After slowly bringing Brady along to start the 2010 season, his confidence returned. By the end of the year, Brady had become the Tigers’ most reliable bullpen pitcher as he recorded 25 strikeouts and had only two walks in his last 21 innings. He finished the year with a 4.20 ERA with 39 strikeouts against six walks in 30 innings over 20 relief appearances.

“He is a perfect example that you can come back from (control issues) like that,” Pepicelli said. “He is mentally a really, really tough kid and he just brought himself back. A lot of it was work he had to do, so he did it.”

Things were going great for Brady. He found his control again, and his arm was one of the strongest in the country. He opened the 2011 season by blowing the baseball past his competition. In his first start against Eastern Michigan, he totaled 10 strikeouts in only 5.1 innings of work, while allowing only one run and two hits. In his second start against Michigan State, he posted nine strikeouts through seven innings and did not give up a run.

Then South Carolina came to town. Again, the 6-foot-3, 220-pound righty started strong as he struck out four Gamecocks in four innings of work, while allowing only one run off three hits. But after the fourth inning, Brady felt something was wrong with his forearm and he was taken out of the game.

He had suffered a muscle strain and missed the next 71 days.

“He handled that real well,” Pepicelli said. “I think the bottom line is that the physical part in a lot of ways can be easier because you know that you are waiting for that to heal. Kevin certainly did not lack any confidence last year. He really trusted his stuff.”

Ultimately, Brady returned towards the end of the regular season, as he pitched one perfect inning in a win over Davidson, then came in and retired all five batters he faced, including four by strikeout, in Clemson’s 7-4 victory at Florida State.

“He threw for us at the tail end of the year, but he really could not throw a breaking ball. It was just his fastball,” Pepicelli said. “He went up to the Cape (Cod League) and was starting to get his breaking ball back a little bit. But between physical therapy and then us being in the postseason at the end, it was rush, rush, rush. He never got that time to shut it down and give his arm a chance to get back to full strength. He had to get his mind out of the rehab mode, which is what he needed.”

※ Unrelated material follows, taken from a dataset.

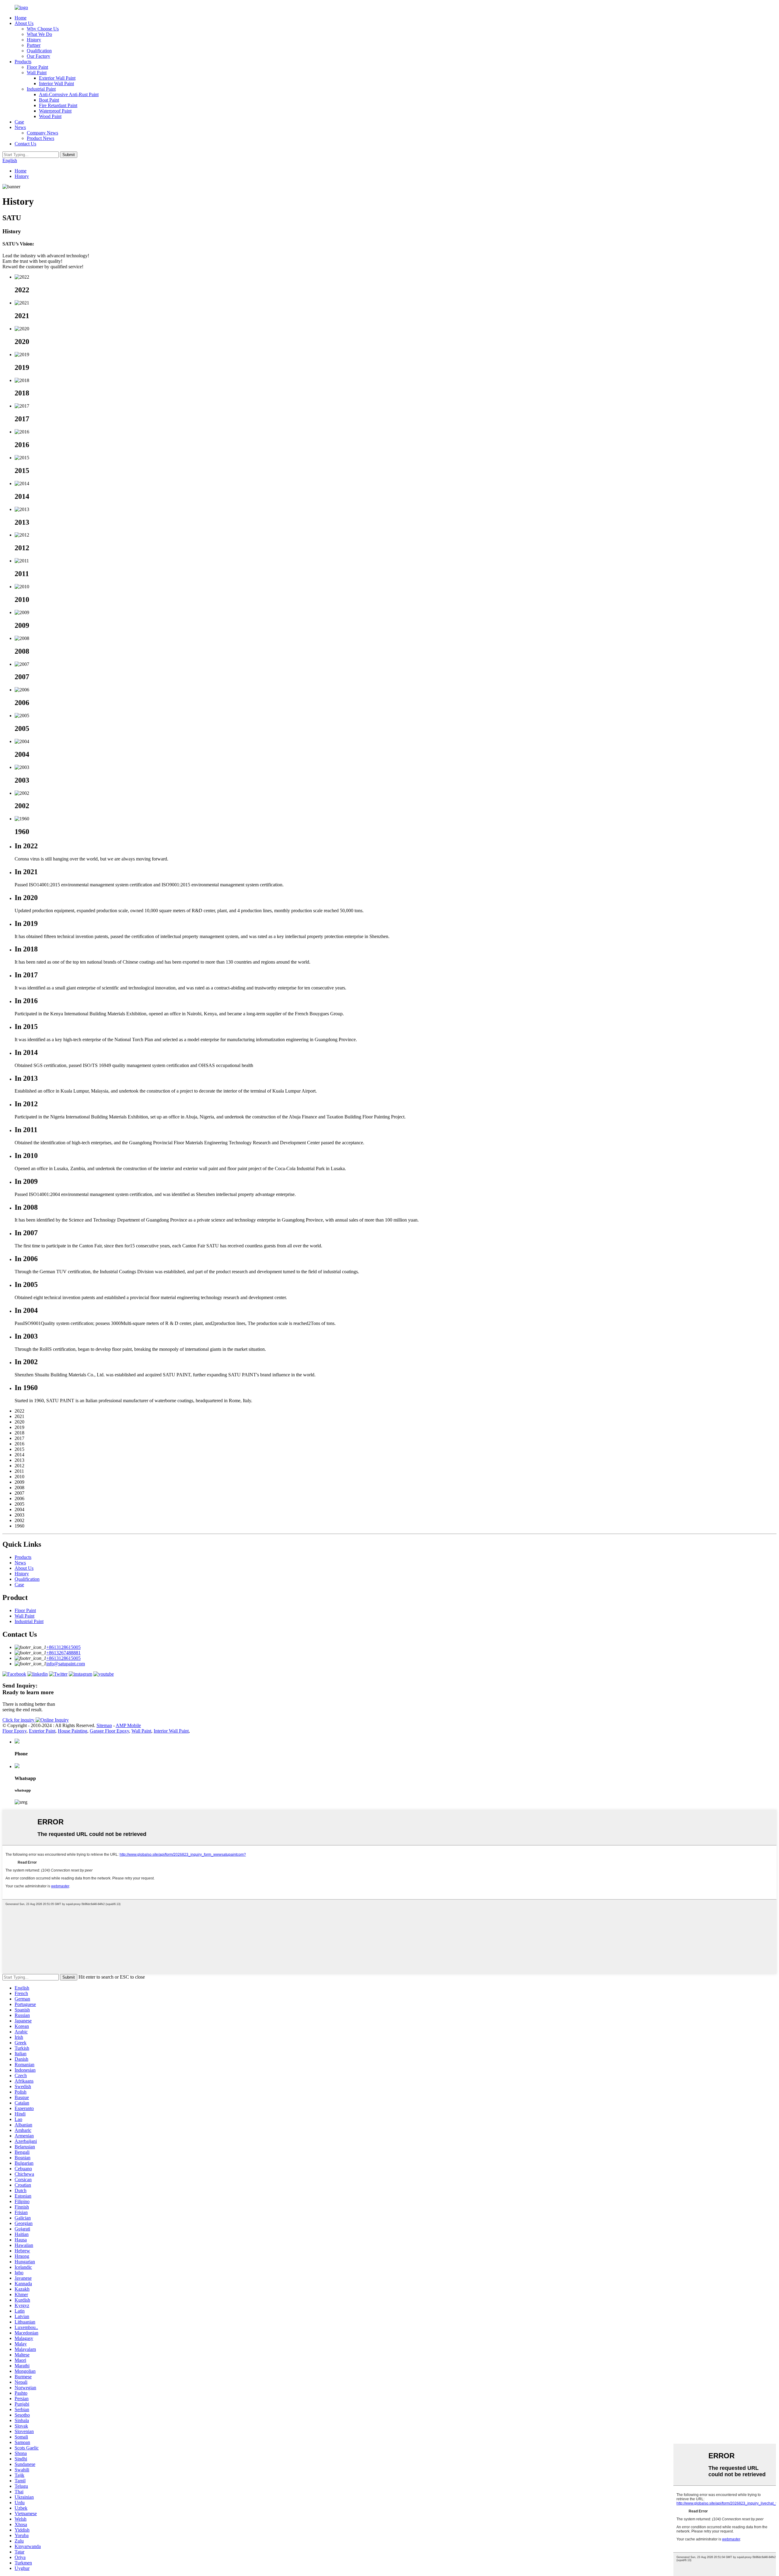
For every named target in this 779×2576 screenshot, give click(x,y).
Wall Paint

After being drafted in the 17th round of the Major League Baseball draft by the Cleveland Indians, Brady took the summer off for the most part and decided to return to Clemson for a fourth year.

“I have been rehabbing and I have been in treatment. Everything feels really good,” he said. “I communicate with Coach Pepicelli on how I pitch and how my arm feels after I pitch. I have normal tightness, but that is it. Everything feels really good. We are on a normal throwing program. We have a good routine going.”

Now he is ready to go out there and give it his all for Clemson and no one wants to see him succeed more than his head coach.

“He has been one of those guys who you want to see do well,” Leggett said. “He has really been through some tough times, but he has handle things extremely well.”

So well in fact, he has earned the right to start the season.

“It’s amazing. After watching Trey Delk, Casey Harman, and Scott Weismann be able to go out there the last three years, I feel excited I get to go out there, put on these cleats and throw the first pitch for the Tigers,” Brady said. “It is something I have really been looking forward to.

“It has mentally been straining, but it was a good experience for me. You are going to get injured in your career so I learned to make the best of it. I have really been fighting back and I put all of my faith in my coaches and my teammates. It has worked out, and I’m excited Coach Leggett trusts me with the ball on Friday.”